968 F. Supp. 330, 1997 U.S. Dist. LEXIS 13067, 1997 WL 377187
CourtDistrict Court, W.D. Texas
DecidedJune 5, 1997
Docket5:96-cv-01224
StatusPublished
Cited by5 cases

This text of 968 F. Supp. 330 (Jimenez v. State Farm Lloyds) is published on Counsel Stack Legal Research, covering District Court, W.D. Texas primary law. Counsel Stack provides free access to over 12 million legal documents including statutes, case law, regulations, and constitutions.

Bluebook
Jimenez v. State Farm Lloyds, 968 F. Supp. 330, 1997 U.S. Dist. LEXIS 13067, 1997 WL 377187 (W.D. Tex. 1997).

Opinion

ORDER

H. F. GARCIA, District Judge.

Before the Court is Defendant’s Motion for Summary Judgment filed by State Farm Lloyds (Defendant). Upon consideration, this Court grants Defendant’s Motion for Summary Judgment.

Background Facts

This is an insurance coverage dispute. Carlos Jimenez and Sylvia Jimenez (Plaintiffs) obtained a homeowner’s policy from the Defendant. The Texas Standard Homeowner’s Policy at issue is Policy Form B No. 83-27-5191-5 (Policy) effective from October 31, 1993 to October 31, 1994. On April 25, 1994, Plaintiffs made a claim under the Policy alleging that their home had suffered foundation damage as a result of a plumbing leak which was detected on April 1, 1994. After investigating the claim, Defendant determined, based on an engineer’s report, that the foundation damage was not caused by a leak but by natural variations in the soil content around the home. Plaintiffs have instigated this lawsuit based on that denial, Plaintiffs allege causes of action for breach of contract, breach of the duty of good faith and fair dealing, violations of the Texas Insurance Code, and violations of the Deceptive Trade Practices Act. These facts are undisputed. 1 The issue before this Court is whether the Policy unambiguously excludes *332 loss from foundation movement caused by a plumbing leak.

Summary Judgment

Rule 56(c) of the Federal Rules of Civil Procedures states that summary judgement is proper if there is no genuine issue as to any material fact and that the moving party is entitled to a judgment as a matter of law. Fed.R.Civ.P. 56(c). If there are no genuine issues of facts material to resolution of the summary judgment motion, the court must determine whether, under the undisputed facts the moving party is entitled to judgment as a matter of law. Sharp v. State Farm Fire and Cas. Ins. Co., 938 F.Supp. 395, 396 (W.D.Tex.1996) (citing D.E.W., Inc., v. Local 93, Laborers’ Intl. Union, 957 F.2d 196, 199 (5th Cir.1992)). The interpretation of an insurance contract, including the question whether the contract is ambiguous, is a legal determination. Const. State Ins. Co. v. Iso-Tex. Inc., 61 F.3d 405 (5th Cir.1995) (citations omitted).

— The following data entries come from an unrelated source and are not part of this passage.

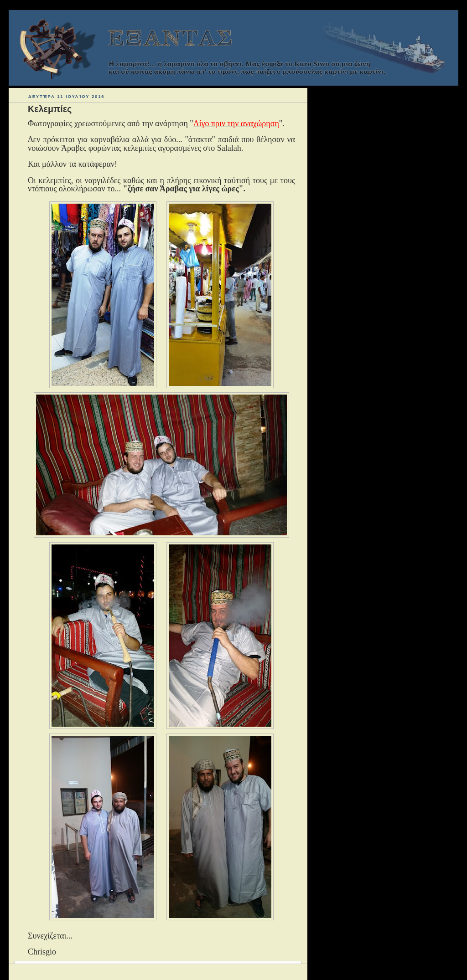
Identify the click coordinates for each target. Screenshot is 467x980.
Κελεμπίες (50, 109)
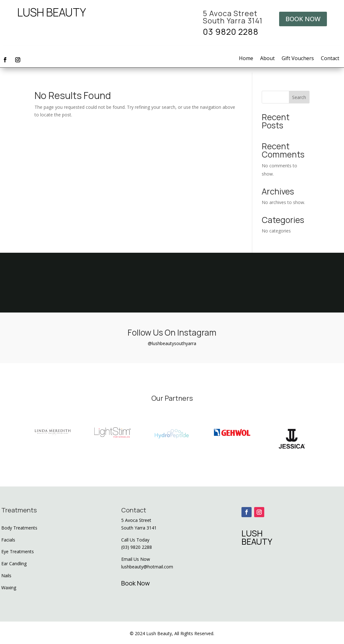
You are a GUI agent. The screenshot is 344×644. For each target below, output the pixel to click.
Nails (6, 575)
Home (246, 59)
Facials (8, 540)
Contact (330, 59)
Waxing (9, 587)
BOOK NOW (303, 19)
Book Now (135, 583)
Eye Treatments (17, 551)
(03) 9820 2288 (136, 547)
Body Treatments (19, 528)
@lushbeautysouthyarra (172, 343)
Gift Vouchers (298, 59)
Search (299, 97)
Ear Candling (14, 563)
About (267, 59)
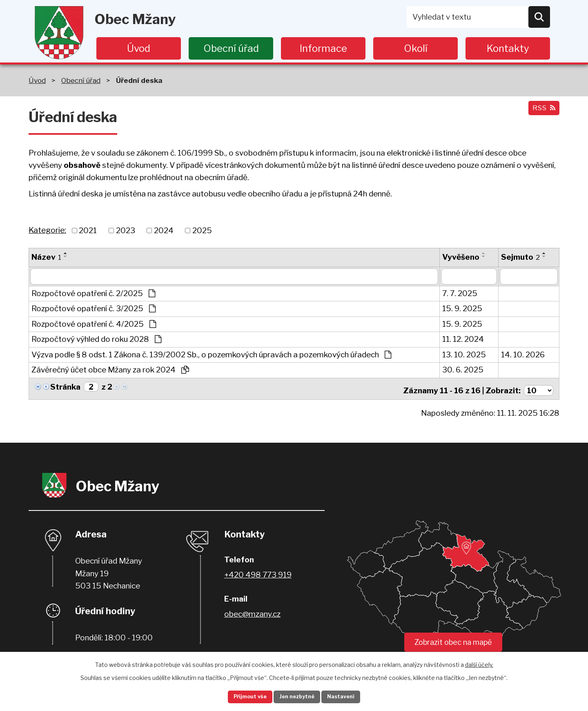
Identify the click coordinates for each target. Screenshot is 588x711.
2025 (202, 230)
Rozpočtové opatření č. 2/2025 (93, 293)
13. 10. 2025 (464, 354)
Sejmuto (520, 257)
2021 (88, 230)
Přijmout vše (241, 696)
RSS (542, 112)
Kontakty (508, 48)
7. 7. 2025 (460, 293)
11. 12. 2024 (463, 339)
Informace (323, 48)
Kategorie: (47, 230)
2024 (164, 230)
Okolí (416, 48)
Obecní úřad (231, 48)
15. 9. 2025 (462, 308)
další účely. (479, 662)
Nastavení (350, 696)
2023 (125, 230)
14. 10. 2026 (523, 354)
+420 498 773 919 (258, 572)
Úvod (138, 48)
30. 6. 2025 (463, 370)
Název (46, 257)
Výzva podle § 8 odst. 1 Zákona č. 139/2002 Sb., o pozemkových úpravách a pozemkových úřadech (211, 354)
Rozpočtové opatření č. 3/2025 (94, 308)
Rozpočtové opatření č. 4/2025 (94, 324)
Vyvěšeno (461, 257)
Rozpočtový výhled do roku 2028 (96, 339)
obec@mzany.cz (252, 611)
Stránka (65, 387)
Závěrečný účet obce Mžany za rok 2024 (110, 370)
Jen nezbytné (297, 696)
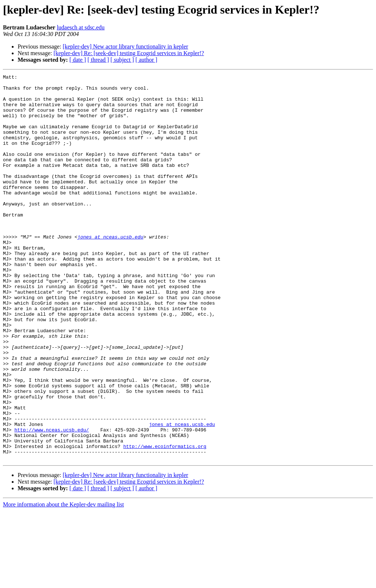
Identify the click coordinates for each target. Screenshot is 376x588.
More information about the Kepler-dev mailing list (63, 581)
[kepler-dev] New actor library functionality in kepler (126, 46)
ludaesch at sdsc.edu (81, 27)
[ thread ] (98, 60)
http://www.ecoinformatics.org (165, 521)
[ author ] (147, 60)
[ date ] (77, 60)
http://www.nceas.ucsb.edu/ (51, 501)
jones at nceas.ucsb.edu (110, 270)
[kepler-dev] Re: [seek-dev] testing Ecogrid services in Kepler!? (129, 53)
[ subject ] (122, 60)
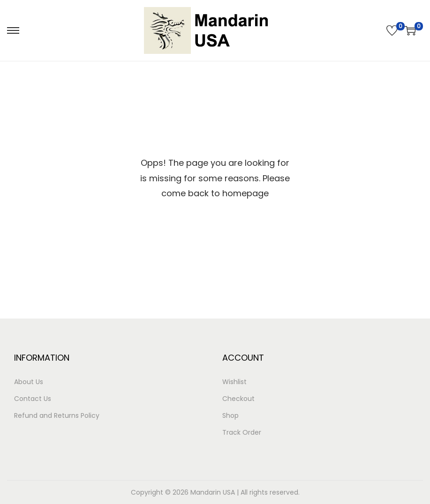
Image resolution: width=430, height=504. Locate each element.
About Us (29, 382)
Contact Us (32, 399)
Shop (230, 415)
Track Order (241, 432)
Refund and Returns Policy (57, 415)
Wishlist (234, 382)
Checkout (238, 399)
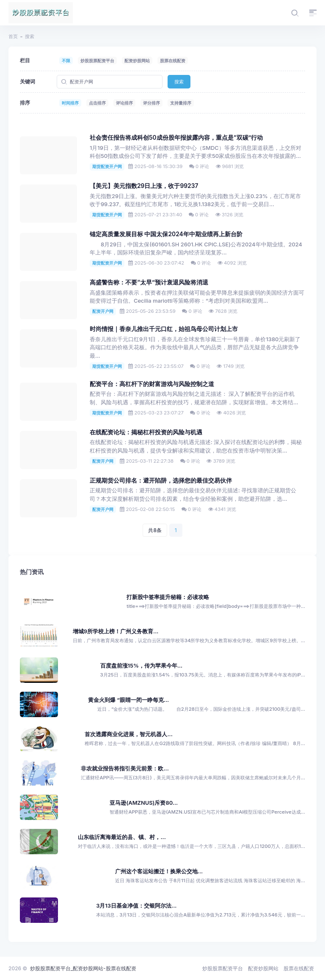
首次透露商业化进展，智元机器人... (128, 734)
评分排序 (151, 103)
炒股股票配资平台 (97, 61)
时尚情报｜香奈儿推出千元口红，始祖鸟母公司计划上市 (164, 329)
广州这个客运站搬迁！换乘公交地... (159, 871)
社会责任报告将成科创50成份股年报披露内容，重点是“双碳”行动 (176, 138)
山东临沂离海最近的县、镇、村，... (121, 837)
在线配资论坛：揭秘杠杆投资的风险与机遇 (146, 432)
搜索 (179, 82)
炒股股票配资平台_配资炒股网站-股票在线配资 (83, 968)
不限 (66, 61)
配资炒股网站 (137, 61)
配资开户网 (103, 311)
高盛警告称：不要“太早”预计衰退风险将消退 (149, 282)
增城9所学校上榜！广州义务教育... (116, 631)
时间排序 (70, 103)
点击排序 (97, 103)
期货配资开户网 (107, 166)
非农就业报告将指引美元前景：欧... (124, 768)
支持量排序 (181, 103)
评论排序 (124, 103)
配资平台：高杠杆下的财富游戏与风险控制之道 (152, 384)
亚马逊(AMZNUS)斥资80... (143, 803)
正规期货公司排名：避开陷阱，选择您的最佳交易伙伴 (161, 480)
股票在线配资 (173, 61)
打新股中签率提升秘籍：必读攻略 (168, 597)
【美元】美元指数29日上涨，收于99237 (144, 186)
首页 (13, 36)
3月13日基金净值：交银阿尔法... (136, 905)
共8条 (154, 530)
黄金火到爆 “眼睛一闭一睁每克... (128, 700)
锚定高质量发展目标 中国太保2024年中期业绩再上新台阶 (166, 234)
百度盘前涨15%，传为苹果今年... (141, 665)
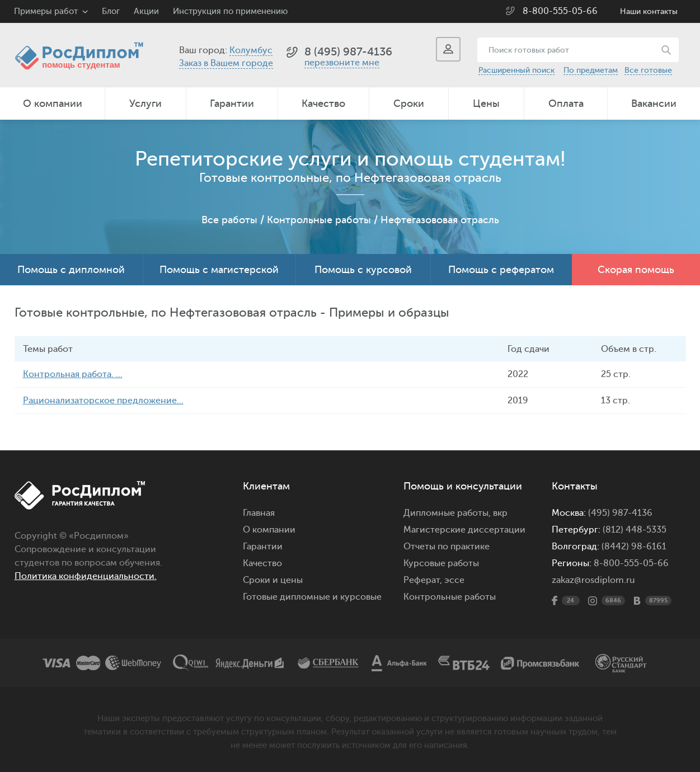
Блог (111, 11)
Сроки (408, 103)
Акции (146, 11)
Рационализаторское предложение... (103, 401)
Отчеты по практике (447, 547)
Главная (259, 513)
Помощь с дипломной (71, 270)
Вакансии (654, 103)
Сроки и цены (273, 580)
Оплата (566, 103)
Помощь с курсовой (363, 270)
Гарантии (232, 103)
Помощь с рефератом (501, 270)
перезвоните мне (342, 63)
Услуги (145, 103)
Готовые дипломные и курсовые (312, 597)
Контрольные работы (319, 220)
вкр (500, 513)
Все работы (229, 220)
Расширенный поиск (516, 70)
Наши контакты (649, 11)
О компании (53, 103)
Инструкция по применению (230, 11)
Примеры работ (46, 11)
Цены (486, 103)
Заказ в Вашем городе (226, 63)
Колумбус (251, 50)
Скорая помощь (636, 270)
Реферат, (422, 580)
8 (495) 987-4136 (348, 51)
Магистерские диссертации (464, 530)
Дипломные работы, (448, 513)
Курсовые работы (441, 563)
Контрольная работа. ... (73, 374)
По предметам (590, 70)
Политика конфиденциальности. (86, 576)
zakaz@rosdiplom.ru (593, 580)
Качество (323, 103)
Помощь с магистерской (219, 270)
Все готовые (648, 70)
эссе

Relevant Policy Provisions

The Policy provides two distinct coverages: Coverage A (Dwelling) and Coverage B (Personal Property). The agreement for Coverage A (Dwelling) provides:

We insure against all risks of physical loss to the property described in Section I Property Coverage, Coverage A (Dwelling) unless the loss is excluded in Section I Exclusions.

There are various exclusions in the portion of the Policy entitled “Section I Exclusions,” including exclusion (h) which provides:

We do not cover loss under Coverage A (Dwelling) caused by settling, cracking, bulging, shrinkage, or expansion of foundations, walls, floors, ceilings, roof structures, walks, drives, curbs, fences, retaining walls or swimming pools.
We do cover ensuing loss caused by ... water damage ... if the loss would otherwise be covered under this policy.

The separate agreement under Coverage B (Personal Property) provides:

We insure against physical loss to the property described in Section I Property Coverage B (Personal Property) caused by a peril listed below, unless the loss is excluded in Section I Exclusions.
9. Accidental Discharge, Leakage, or Overflow of Water or Steam from within a plumbing, heating or air conditioning system or household appliance.

Discussion

The Policy unambiguously excludes coverage, and therefore, the Defendants Motion for Summary Judgment should be granted.

I. Breach of Contract Claims

This Court, sitting in diversity, must apply Texas law construed by the Texas courts. Erie Railroad Co. v. Tompkins, 304 U.S. 64, 58 S.Ct. 817, 82 L.Ed. 1188 (1938). In Texas, insurance contracts are interpreted by the same rules as are other contracts. Const. State Ins. Co. v. Iso-Tex Inc., 61 F.3d 405 (5th Cir.1995) (citing Forbau v. Aetna Life Ins. Co., 876 S.W.2d 132, 133 (Tex.1994)). If an insurance policy is worded so that it can be given only one reasonable construction, it will be enforced as written. Id. (citing State Farm Fire & Cas. Co. v. Reed, 873 S.W.2d 698, 699 (Tex.1993)).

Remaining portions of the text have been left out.